The executive director of the Uganda Media Centre Ofwono Opondo has asked the youth of the National Resistance Movement (NRM) to focus their energies on understanding the party ideology to bridge the gap between the old and new.
Opondo fears that without ideological clarity among the young generation, the party is likely to find hard times in surviving generations to come,
He noted that in order to bridge the gap between the old and the new, young people have to understand what NRM does, including seeking for knowledge that the old have.
“As a liberation movement, our mission and vision should be to forge a way forward around our senior party leader and founding father, President Kaguta Museveni as well as the party senior leaders in causing harmony and consensus among all party members despite the demographic gap,” he said.
Opondo made the remarks while delivering a lecture on a topic; “Bridging the gap between the old and the new” to the NRM university leaders who were gathered at party headquarters in Kampala.
He said that NRM membership has always been multi-generational and multi-cultural and the young and old have always worked together.
“Bridging the gap between the old and young is a misnomer given the nature of our party’s methods of work which accommodate every demographic dividend. The NRM Party has always been a multi-generational organisation ever since it took over power in 1986,” he said.
Veteran journalist Tony Geoffrey Owana told the youth that being a youth is just temporary.

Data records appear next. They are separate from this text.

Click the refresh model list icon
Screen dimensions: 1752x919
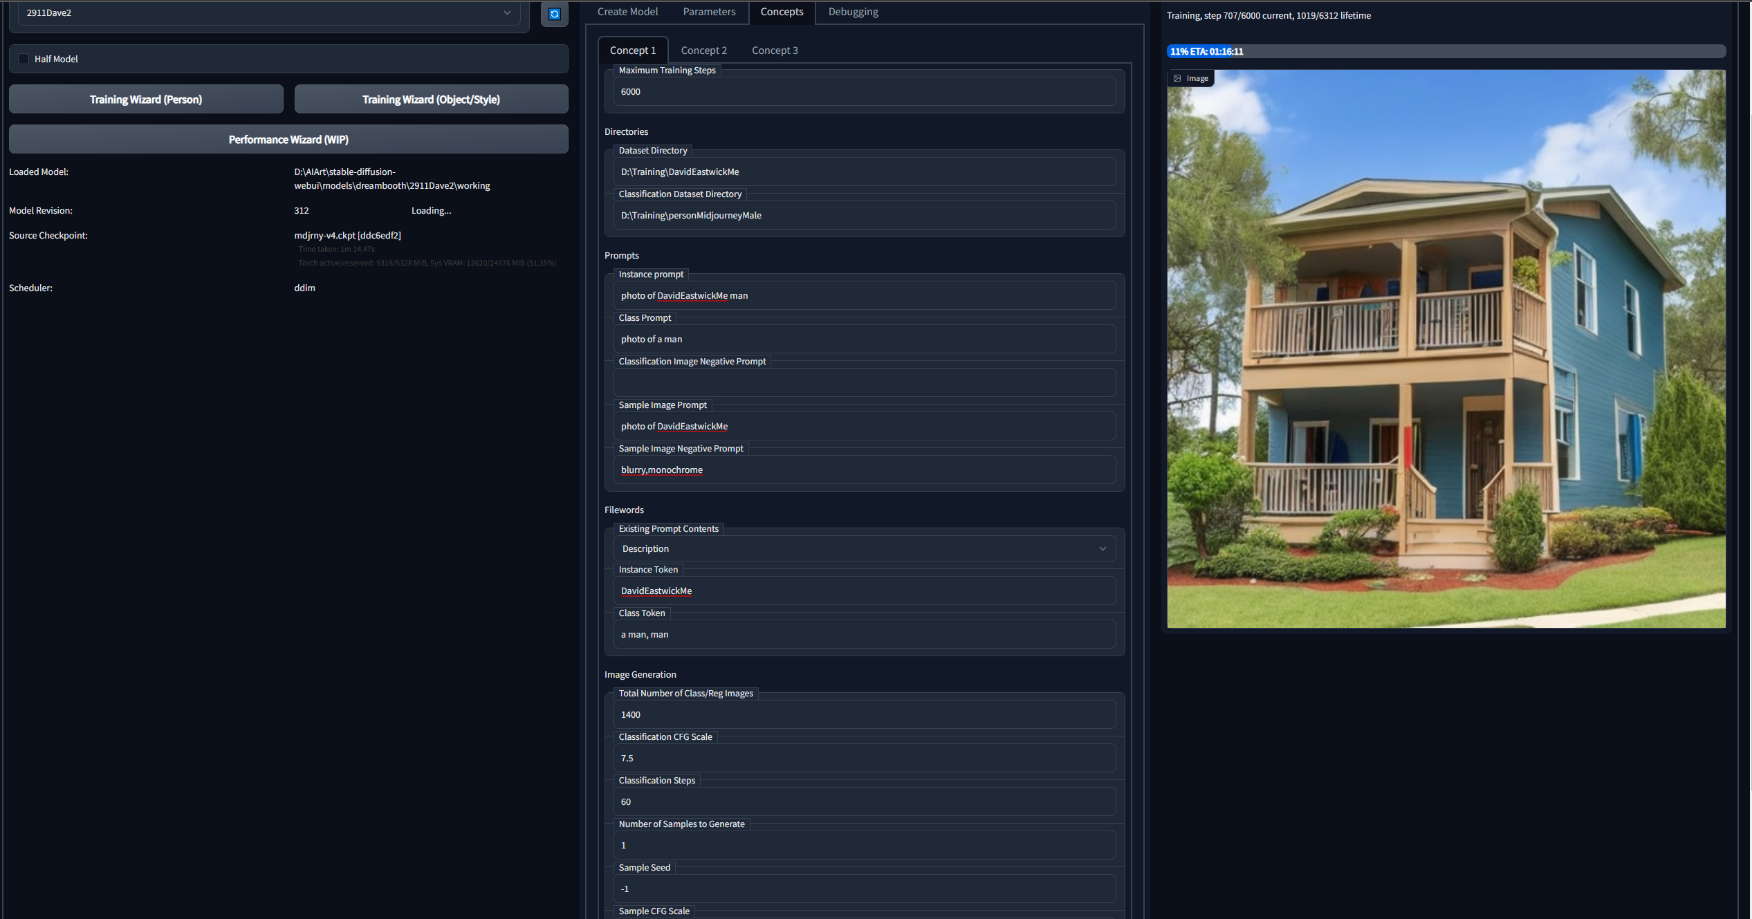coord(554,14)
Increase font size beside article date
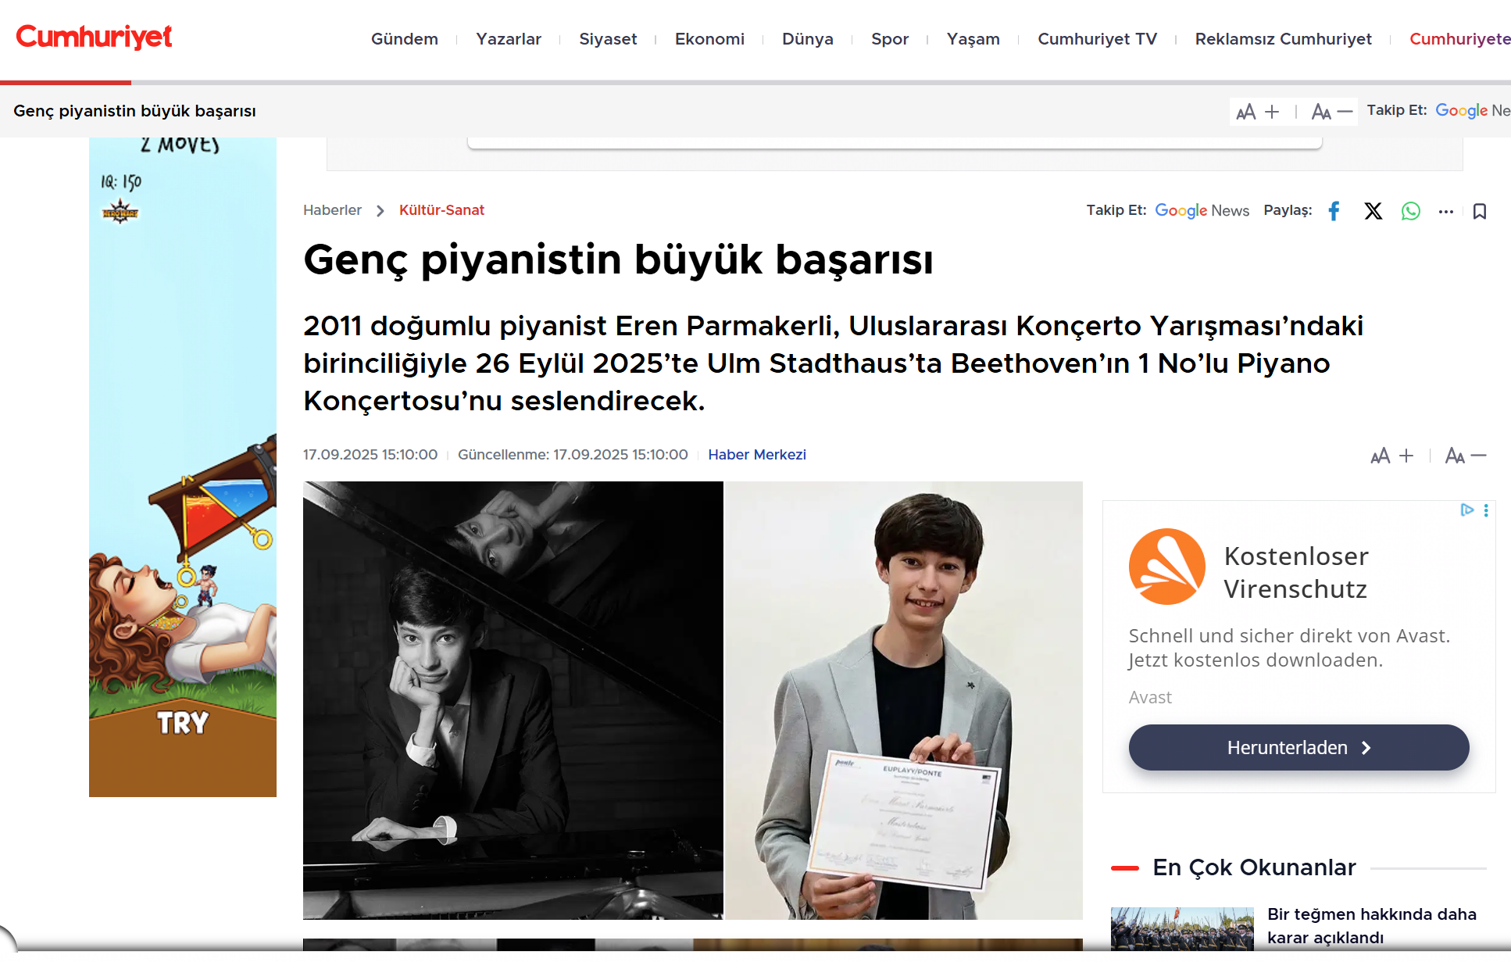Viewport: 1511px width, 962px height. click(x=1392, y=456)
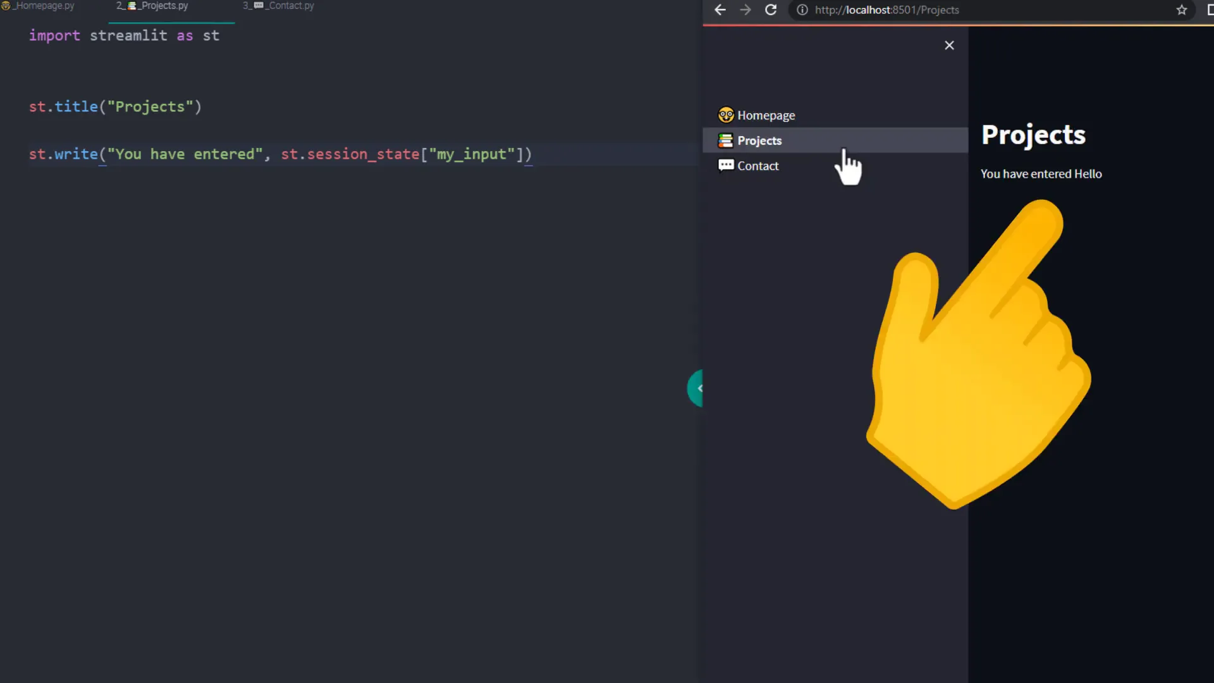Open the site info icon in the address bar
The image size is (1214, 683).
[802, 9]
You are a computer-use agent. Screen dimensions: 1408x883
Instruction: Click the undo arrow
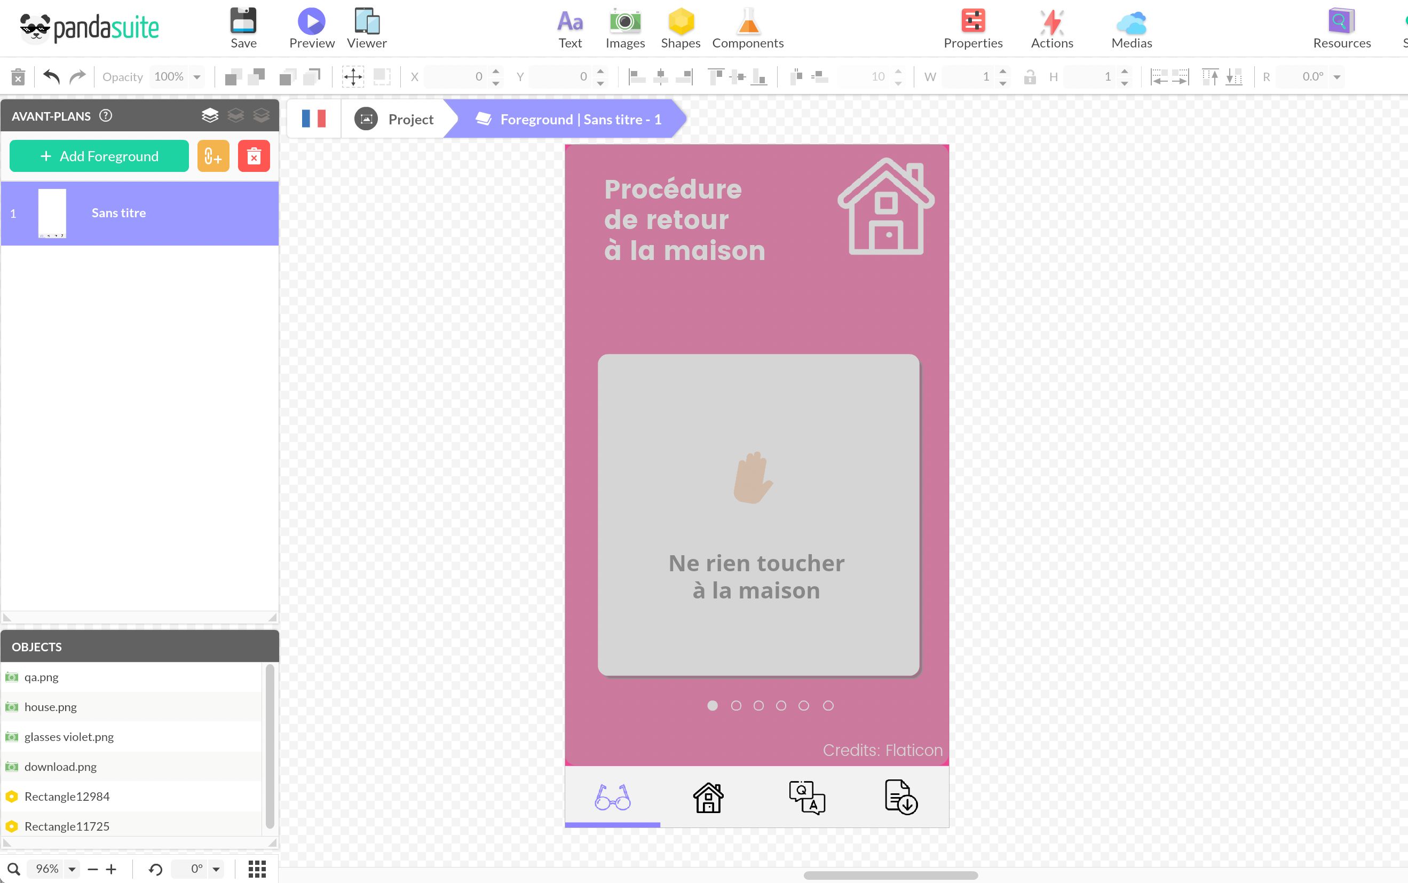pyautogui.click(x=51, y=77)
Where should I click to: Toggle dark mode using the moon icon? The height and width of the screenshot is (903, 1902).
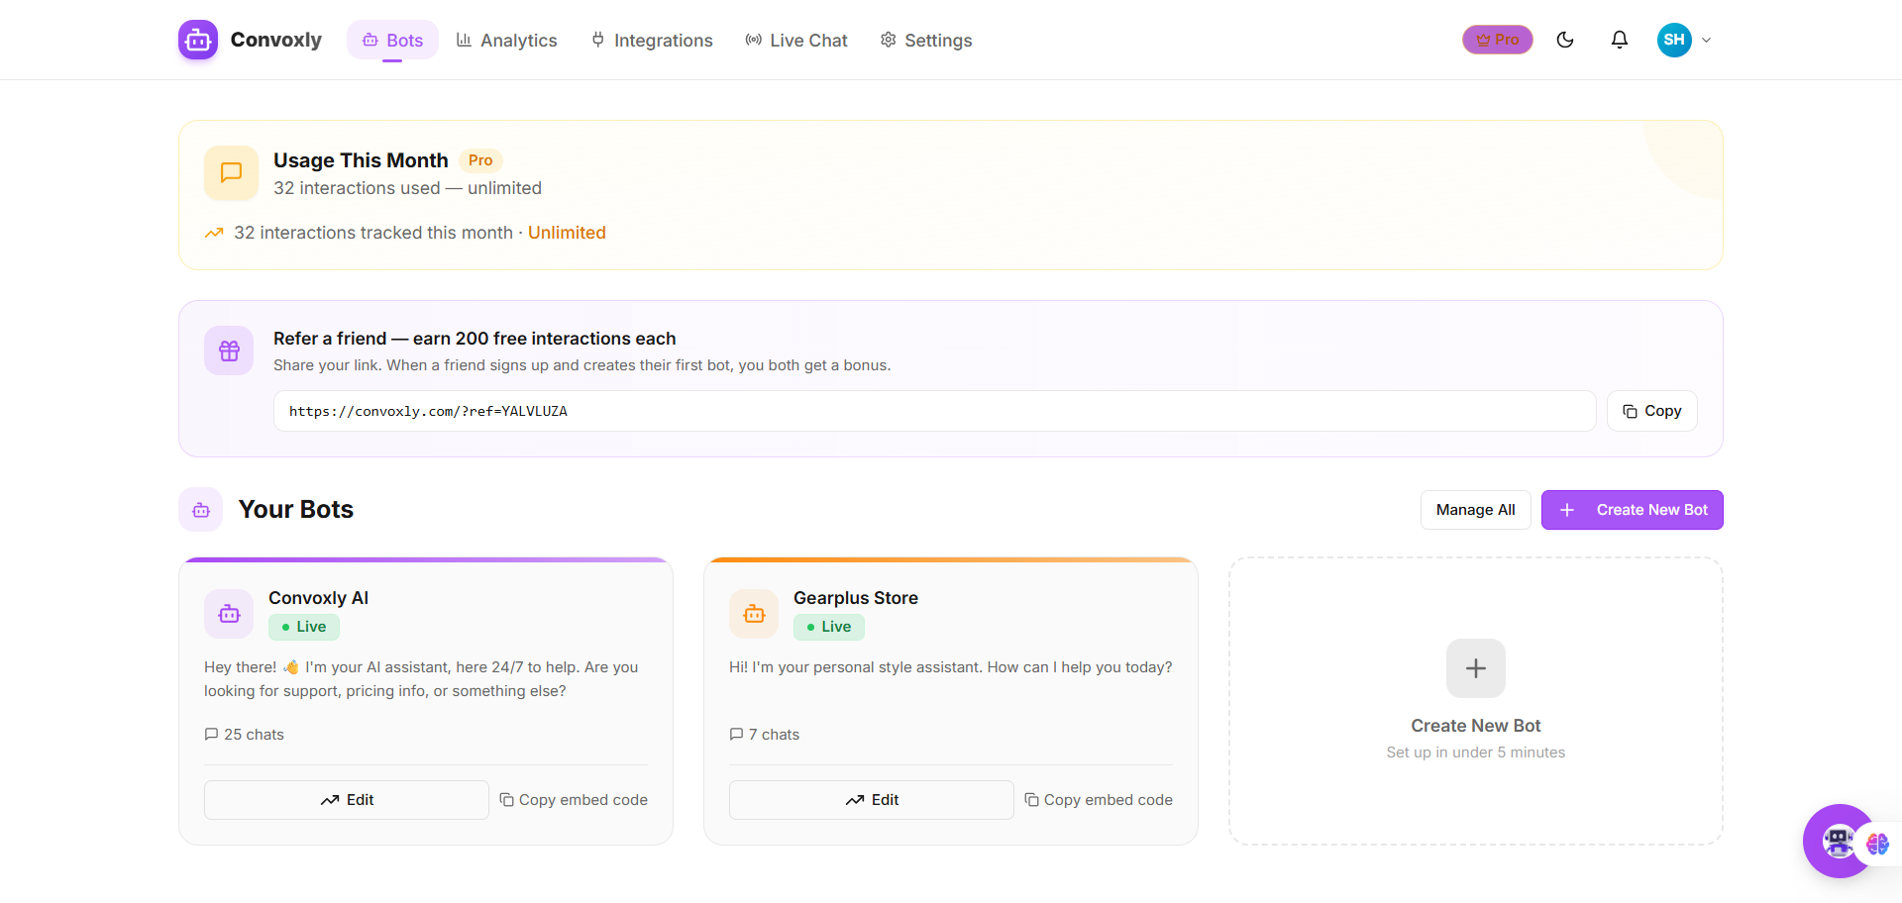pos(1565,40)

“We were also as young as you. Most of the liberators took over leadership positions in their youthful age. We only need to utilise our youthfulness like what these senior party cadres did,” Owana said.
He castigated young people for not listening to their seniors and for not reading deeply to understand the history of the party they support.
“Young people are fond of not getting interested in history, we are telling them. But it is history that informs the present,” Owana said.
The NRM party Secretary-General Richard Todwong told the students to understand the party’s methods of work, saying that “disagreeing openly is important in building party cohesion and consensus.”